= SUPPLIED TEXT =

Each victory condition would get a 'best' date for each map setting/difficulty combination.

Code:

Base victory condition 'best' dates: (standard continents map, monarch)

Conquest       : 10AD
Culture (100k) : 1500AD
Culture (20k)  : 1700AD
Diplomatic     : 1300AD
Domination     : 500AD
Spaceship      : 1600AD

Difficulty        Chi   War   Reg   Mon   Emp   Dei

Conquest       : -300, -200, -100,    0, +300, +500
Culture (100k) : -100,  -50,  -25,    0, +100, +200
Culture (20k)  :  -50,  -25,    0,    0,  +75, +100
Diplomatic     : +150, +100,  +50,    0, -200, -300
Domination     : -300, -200, -100,    0, +200, +400
Spaceship      : +100,  +50,  +25,    0, -100, -300

Map Modifiers    Tiny Small Stand Large  Huge    Arch  Cont  Pang

Conquest       : -200, -100,    0, +200, +400    +200,    0, -200
Culture (100k) : +300, +200,    0, -100, -200    +100,    0, -100
Culture (20k)  :    0,    0,    0,    0,    0       0,    0,    0
Diplomatic     :    0,    0,    0,    0,    0       0,    0,    0
Domination     : -200, -100,    0, +200, +400    +200,    0, -200
Spaceship      :    0,    0,    0,  -50, -100    +100,    0, -100

EXAMPLE: Conquest/Emperor/Small/Cont

ConditionBestDate = 10 + 400 - 100 + 0 = 310AD

Of course all these numbers could use some refinement! (suggestions welcome) Also, it might be best to convert entirely into turns.

= REQUESTS =
a) Answer these questions from the victory-date post, one per line:
(i) What base 'best' date does it give for a Diplomatic victory?
(ii) What difficulty modifier does it list for Spaceship at Dei?
(iii) What unit does it suggest converting everything into?
b) Transcribe the part of the victory-date post that opens with the words containing "ConditionBestDate = 10" and closes with "entirely into turns.".
The data entries after this point are separate material, not part of the victory-date post.

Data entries
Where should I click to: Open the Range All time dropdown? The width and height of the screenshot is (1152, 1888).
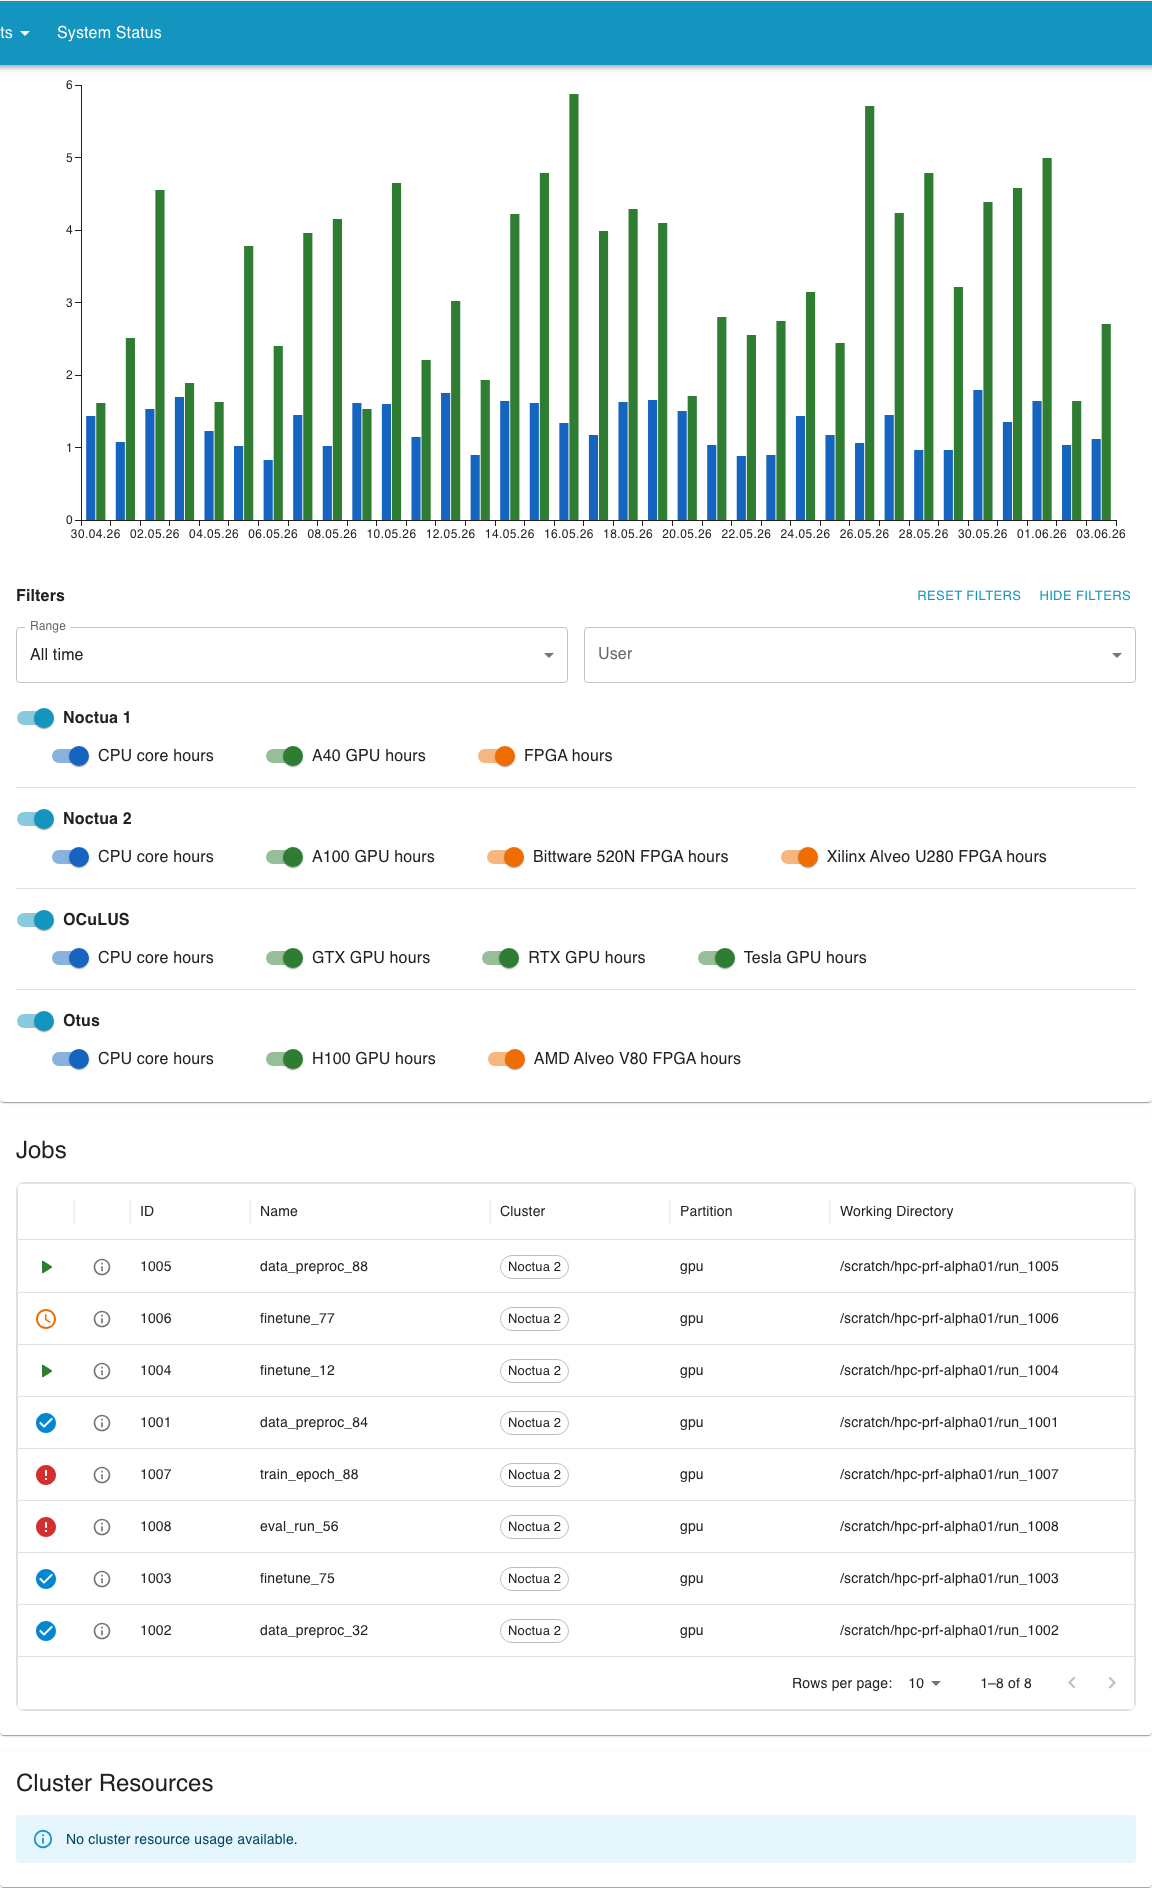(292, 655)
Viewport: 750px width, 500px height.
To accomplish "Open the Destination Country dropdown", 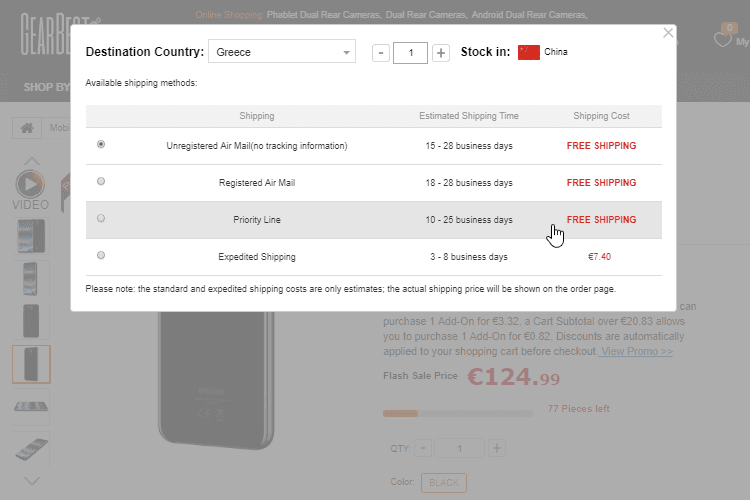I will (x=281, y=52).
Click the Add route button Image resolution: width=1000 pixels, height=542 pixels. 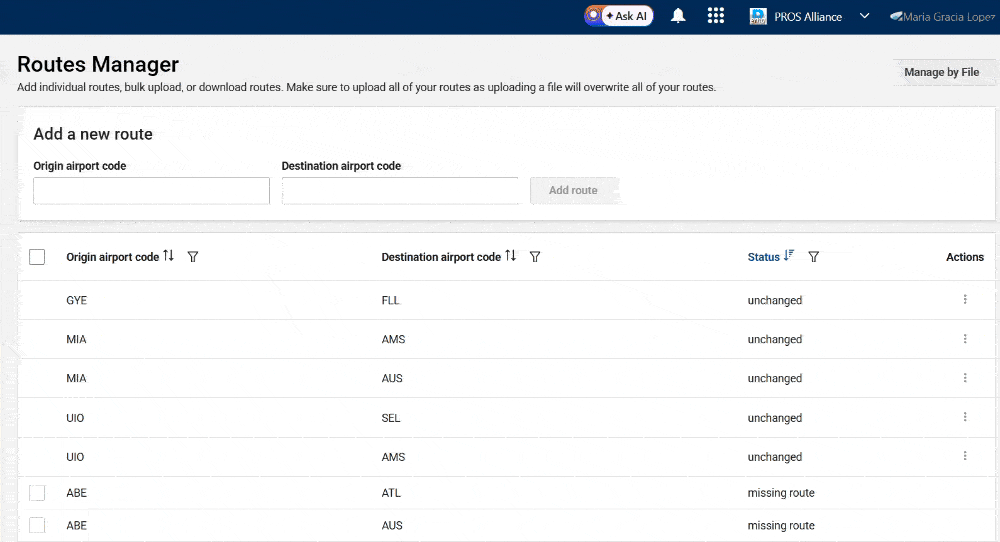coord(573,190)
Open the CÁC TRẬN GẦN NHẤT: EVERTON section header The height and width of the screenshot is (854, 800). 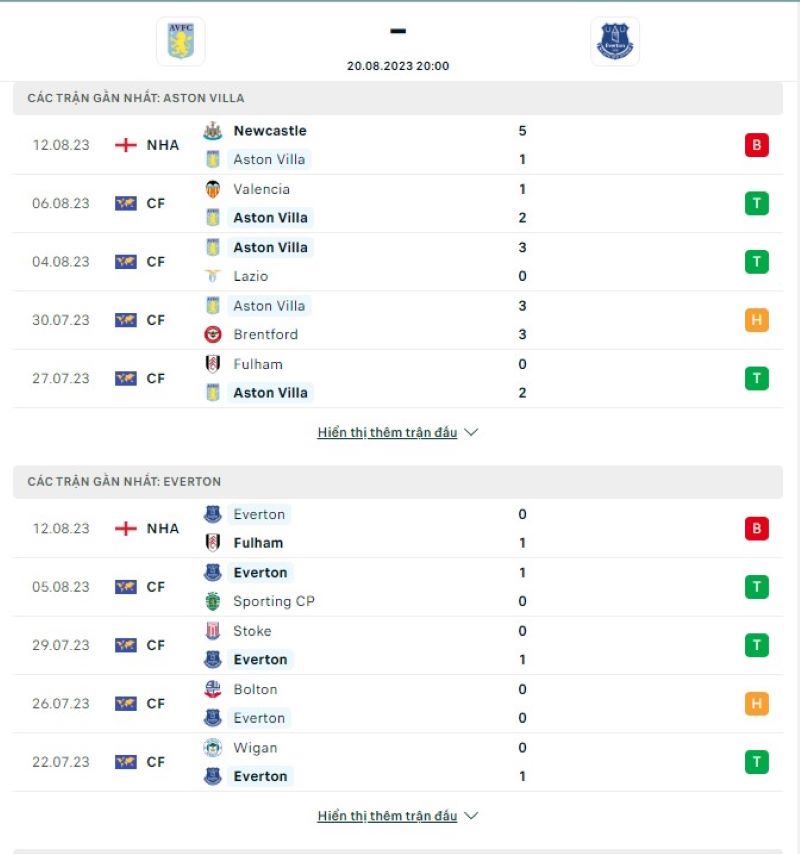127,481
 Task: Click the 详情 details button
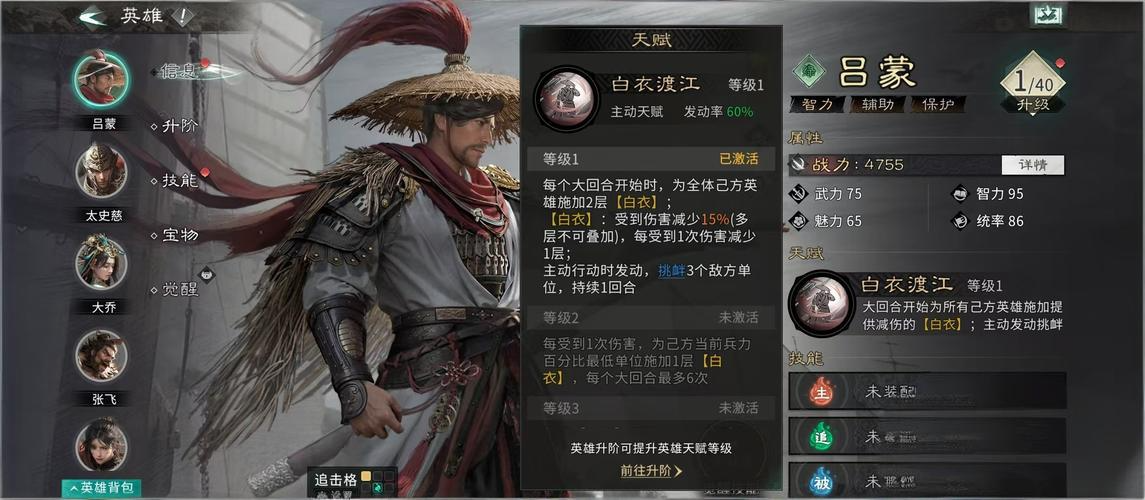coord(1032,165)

= RESPONSES BY TASK =
a)
(i) 1300AD
(ii) -300
(iii) Turns

b)
ConditionBestDate = 10 + 400 - 100 + 0 = 310AD

Of course all these numbers could use some refinement! (suggestions welcome) Also, it might be best to convert entirely into turns.